Our talk was organized as follows: Joshua Anderson gave an introduction to our software stack and software development practices, then I gave a short introduction to signac, followed by two case studies of research projects that represent our group’s efforts towards reproducible science. My section was short, 7 minutes, so I basically had enough time to introduce the signac framework and discuss how signac-flow promotes reproducible computational research. This was my first time giving a talk on signac, so despite the brevity of my talk, I found it difficult to put together exactly what I wanted to say. But as we all know, insight generally lies behind difficulty, and that was certainly the case here.
I had two major revelations while putting together and giving this talk. And by revelations, I mean things that I’ve known at a surface level but now fully appreciate. Or, as they say, my knowledge grew into wisdom. First, I more fully appreciate the ingenuity of signac’s workspace organization on the file system. By hashing the state point into a unique id for each job, you can truly manage an extremely heterogeneous data space with no additional overhead from the complexity of that data space. In principle, you could manange an entire Ph.D. worth of data in a single signac project (just because you can does not mean you should, but you certainly can). As an added benefit of this organization, your project’s metadata is stored in a completely human readable format — no more trying to parse directory paths for metadata.
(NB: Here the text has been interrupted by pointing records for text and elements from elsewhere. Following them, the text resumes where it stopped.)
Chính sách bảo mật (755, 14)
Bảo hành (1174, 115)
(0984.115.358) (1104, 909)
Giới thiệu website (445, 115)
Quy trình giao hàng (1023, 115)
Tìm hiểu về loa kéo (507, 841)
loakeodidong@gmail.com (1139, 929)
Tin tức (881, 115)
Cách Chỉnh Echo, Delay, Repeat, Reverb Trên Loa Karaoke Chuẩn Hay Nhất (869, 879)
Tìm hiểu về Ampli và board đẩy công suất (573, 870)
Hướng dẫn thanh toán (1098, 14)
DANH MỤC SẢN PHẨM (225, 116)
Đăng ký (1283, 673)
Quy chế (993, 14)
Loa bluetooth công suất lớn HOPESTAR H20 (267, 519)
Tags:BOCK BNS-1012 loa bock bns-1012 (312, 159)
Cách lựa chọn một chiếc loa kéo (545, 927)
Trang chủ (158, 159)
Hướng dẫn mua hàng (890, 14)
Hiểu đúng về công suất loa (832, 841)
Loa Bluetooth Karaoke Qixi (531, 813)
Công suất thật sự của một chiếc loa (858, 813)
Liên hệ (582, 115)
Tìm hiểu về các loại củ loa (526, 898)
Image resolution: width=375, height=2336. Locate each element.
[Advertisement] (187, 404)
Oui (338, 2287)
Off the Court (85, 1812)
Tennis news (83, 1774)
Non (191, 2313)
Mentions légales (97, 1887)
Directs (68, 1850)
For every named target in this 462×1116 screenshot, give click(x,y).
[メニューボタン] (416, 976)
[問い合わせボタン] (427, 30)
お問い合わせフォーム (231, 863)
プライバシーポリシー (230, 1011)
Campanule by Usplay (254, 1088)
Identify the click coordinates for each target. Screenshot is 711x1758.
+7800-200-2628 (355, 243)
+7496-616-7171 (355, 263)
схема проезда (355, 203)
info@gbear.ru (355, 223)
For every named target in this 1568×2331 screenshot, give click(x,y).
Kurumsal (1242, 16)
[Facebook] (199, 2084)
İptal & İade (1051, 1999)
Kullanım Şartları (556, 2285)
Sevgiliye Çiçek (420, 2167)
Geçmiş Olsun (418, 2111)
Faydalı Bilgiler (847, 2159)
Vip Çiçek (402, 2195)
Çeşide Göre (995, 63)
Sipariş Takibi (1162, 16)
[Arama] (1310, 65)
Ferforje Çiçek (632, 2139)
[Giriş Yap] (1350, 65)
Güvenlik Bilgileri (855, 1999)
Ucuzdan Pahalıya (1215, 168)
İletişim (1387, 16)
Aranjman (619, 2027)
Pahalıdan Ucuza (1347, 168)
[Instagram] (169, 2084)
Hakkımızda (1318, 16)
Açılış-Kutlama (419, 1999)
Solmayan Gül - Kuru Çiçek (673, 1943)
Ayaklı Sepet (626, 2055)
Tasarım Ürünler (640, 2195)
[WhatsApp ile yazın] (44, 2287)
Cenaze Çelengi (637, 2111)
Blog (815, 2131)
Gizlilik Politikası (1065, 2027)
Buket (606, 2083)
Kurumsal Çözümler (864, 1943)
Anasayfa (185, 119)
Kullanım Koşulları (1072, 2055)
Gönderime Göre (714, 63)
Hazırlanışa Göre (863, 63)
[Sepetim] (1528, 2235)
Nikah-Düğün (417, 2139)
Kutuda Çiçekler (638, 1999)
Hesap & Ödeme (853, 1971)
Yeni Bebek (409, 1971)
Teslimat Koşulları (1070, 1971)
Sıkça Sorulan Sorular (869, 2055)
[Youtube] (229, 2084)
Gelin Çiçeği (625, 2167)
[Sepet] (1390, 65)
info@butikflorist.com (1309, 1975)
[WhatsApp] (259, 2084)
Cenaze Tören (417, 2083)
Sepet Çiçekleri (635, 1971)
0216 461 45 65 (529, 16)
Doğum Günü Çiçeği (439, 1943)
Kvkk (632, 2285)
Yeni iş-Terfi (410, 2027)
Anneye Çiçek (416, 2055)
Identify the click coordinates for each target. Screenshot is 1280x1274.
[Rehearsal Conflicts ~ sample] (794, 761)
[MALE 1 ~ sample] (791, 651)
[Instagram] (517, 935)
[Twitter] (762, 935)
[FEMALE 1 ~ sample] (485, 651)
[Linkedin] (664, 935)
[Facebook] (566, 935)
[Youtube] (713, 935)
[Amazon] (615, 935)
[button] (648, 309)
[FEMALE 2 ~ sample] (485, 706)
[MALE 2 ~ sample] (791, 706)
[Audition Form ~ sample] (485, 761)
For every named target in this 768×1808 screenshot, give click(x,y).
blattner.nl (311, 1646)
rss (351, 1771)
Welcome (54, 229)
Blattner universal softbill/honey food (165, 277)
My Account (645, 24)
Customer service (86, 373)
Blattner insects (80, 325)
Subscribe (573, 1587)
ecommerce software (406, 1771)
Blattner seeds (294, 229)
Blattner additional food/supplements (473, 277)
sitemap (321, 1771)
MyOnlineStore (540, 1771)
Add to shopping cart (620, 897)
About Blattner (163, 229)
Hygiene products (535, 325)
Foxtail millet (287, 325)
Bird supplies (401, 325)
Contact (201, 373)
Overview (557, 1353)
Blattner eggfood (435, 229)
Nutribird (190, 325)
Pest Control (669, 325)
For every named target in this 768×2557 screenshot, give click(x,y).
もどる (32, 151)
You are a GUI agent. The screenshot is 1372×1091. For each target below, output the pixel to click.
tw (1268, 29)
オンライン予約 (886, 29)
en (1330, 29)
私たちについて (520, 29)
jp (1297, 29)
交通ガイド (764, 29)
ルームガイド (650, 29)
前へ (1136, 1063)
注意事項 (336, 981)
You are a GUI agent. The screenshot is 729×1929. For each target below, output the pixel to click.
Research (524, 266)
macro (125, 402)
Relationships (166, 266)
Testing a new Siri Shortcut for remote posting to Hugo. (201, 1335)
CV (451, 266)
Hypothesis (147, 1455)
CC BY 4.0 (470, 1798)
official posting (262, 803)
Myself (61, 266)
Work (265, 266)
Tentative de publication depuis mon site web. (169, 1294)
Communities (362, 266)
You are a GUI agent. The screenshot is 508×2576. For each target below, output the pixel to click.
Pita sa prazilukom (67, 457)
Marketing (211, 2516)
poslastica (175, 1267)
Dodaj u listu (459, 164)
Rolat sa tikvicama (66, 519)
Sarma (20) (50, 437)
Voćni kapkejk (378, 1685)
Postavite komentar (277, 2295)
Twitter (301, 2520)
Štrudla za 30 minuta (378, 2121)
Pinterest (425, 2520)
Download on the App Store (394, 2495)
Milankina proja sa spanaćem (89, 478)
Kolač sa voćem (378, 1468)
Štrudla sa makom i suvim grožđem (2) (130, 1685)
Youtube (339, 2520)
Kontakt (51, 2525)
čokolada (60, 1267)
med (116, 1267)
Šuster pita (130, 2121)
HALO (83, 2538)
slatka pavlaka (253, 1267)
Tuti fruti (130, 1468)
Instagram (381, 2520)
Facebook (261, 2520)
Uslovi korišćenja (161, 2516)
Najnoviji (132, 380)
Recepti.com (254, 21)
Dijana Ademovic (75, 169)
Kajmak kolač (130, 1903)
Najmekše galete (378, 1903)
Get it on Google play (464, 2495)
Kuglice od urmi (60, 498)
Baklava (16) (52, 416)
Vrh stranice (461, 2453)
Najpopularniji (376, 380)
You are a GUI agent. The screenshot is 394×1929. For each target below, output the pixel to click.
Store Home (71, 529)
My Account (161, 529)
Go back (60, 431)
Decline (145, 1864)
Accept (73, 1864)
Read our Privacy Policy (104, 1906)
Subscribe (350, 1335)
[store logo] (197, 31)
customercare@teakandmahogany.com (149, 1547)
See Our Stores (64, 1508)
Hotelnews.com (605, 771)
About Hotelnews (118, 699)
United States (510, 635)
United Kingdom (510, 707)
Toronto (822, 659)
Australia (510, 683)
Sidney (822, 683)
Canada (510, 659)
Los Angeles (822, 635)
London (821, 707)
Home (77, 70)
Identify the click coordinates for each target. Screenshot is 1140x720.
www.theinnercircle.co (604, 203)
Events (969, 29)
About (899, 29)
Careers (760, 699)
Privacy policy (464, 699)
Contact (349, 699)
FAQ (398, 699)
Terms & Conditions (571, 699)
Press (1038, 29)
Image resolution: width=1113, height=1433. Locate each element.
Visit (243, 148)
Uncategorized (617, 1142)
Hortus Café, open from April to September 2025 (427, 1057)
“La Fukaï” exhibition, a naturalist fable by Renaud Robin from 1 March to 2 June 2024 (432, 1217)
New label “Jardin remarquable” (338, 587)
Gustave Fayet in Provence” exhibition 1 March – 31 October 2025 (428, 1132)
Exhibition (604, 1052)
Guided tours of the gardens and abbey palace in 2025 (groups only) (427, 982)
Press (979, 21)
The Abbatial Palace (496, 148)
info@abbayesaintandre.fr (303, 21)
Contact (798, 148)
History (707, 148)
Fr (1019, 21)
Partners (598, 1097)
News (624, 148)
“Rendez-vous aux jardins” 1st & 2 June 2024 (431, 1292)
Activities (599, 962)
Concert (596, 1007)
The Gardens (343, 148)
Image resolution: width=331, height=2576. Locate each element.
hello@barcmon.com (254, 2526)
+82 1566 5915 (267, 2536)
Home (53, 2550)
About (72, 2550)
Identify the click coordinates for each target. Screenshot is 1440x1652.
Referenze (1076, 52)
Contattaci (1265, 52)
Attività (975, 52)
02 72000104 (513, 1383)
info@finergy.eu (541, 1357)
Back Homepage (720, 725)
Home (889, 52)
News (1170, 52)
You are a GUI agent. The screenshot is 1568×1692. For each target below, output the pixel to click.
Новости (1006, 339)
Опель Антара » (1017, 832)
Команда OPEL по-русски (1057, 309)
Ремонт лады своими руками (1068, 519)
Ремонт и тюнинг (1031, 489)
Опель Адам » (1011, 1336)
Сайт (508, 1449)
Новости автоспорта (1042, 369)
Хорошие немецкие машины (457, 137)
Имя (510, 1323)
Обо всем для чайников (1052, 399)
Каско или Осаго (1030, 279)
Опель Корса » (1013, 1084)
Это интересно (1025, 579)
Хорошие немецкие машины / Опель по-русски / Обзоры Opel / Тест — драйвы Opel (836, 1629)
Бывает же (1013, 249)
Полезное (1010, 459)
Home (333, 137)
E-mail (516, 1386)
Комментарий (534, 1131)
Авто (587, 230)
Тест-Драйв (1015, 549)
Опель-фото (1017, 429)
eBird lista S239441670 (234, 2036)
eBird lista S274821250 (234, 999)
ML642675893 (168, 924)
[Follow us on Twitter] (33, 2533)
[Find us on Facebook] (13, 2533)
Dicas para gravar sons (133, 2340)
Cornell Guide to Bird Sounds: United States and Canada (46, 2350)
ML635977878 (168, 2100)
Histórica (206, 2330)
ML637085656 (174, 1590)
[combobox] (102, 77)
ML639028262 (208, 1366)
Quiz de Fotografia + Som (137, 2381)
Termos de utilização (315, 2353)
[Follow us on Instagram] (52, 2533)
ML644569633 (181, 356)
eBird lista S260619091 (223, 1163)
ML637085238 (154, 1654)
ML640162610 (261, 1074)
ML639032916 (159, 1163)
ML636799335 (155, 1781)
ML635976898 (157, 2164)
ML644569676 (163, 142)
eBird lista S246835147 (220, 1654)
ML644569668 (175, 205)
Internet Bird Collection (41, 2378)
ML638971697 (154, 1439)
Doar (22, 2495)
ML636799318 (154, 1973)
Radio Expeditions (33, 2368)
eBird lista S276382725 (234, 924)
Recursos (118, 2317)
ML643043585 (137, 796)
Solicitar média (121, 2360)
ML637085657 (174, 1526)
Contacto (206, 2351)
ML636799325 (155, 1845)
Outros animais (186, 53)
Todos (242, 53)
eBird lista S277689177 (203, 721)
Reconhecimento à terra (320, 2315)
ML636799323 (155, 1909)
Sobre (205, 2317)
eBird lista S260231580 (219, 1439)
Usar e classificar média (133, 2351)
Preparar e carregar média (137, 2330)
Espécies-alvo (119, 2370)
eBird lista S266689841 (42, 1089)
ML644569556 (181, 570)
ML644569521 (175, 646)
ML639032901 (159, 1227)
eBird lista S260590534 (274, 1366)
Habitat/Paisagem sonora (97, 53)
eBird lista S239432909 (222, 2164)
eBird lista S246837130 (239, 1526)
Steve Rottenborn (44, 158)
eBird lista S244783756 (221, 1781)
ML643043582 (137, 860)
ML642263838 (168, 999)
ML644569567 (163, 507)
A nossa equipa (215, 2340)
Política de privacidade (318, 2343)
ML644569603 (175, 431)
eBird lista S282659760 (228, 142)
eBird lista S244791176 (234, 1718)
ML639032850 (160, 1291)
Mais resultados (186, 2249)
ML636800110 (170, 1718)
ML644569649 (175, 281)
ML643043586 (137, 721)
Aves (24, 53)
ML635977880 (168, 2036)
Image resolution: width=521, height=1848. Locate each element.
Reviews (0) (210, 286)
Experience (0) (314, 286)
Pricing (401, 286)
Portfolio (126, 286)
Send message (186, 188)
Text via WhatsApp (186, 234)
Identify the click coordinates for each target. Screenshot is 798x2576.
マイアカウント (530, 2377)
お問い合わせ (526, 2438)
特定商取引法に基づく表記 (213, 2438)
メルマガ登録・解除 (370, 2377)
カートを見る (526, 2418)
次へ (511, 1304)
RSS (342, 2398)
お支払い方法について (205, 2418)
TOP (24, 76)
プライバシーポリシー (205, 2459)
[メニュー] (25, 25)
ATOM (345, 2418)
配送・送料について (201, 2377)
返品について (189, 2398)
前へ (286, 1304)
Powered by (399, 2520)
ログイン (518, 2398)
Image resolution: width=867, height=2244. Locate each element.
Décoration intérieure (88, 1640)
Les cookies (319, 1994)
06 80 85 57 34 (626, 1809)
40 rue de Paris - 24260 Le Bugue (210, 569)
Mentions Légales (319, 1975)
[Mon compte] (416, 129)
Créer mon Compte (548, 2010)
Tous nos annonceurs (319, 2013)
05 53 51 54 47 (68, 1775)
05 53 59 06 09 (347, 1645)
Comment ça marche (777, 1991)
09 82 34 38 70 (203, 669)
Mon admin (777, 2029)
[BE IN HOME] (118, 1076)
My second realization involves TRUE molecular simulations. There is a push within the molecular simulation community for simulations are TRUE, that is, Transparent, Reproducible, Usable by others, and Extensible. I realized as I was talking (literally as I was giving the talk) that not only does signac make TRUE simulations easier to achieve, it actually makes it difficult to run simulations that aren’t TRUE. Once a signac-managed computational research project is completed, the researcher can deposit the project and workspace in a data repository (e.g., U-M’s Deep Blue). The indexing, searching, and filtering capabilities of signac then make the data both transparent and usable by others. The computational workflow defined by the signac-flow project means the project is completely reproducible (given enough computational resources, if necessary). And finally, since signac fits nicely into the scientific Python ecosystem, it is straightforward to extend the project. Hence, by using signac and signac-flow (name a more iconic duo… I’ll wait), you essentially get TRUE simulations for free.
All in all, this was a good experience and I am glad I participated. Given the ongoing reproducibility crisis and the über-relevant role that scientists play in the public’s response to crises, it is imperative that all researchers strive for reproducibility. For computational work, signac minimizes the overhead of this challenge, and as a result I am proud to be a part of a research group that makes this pursuit a top priority.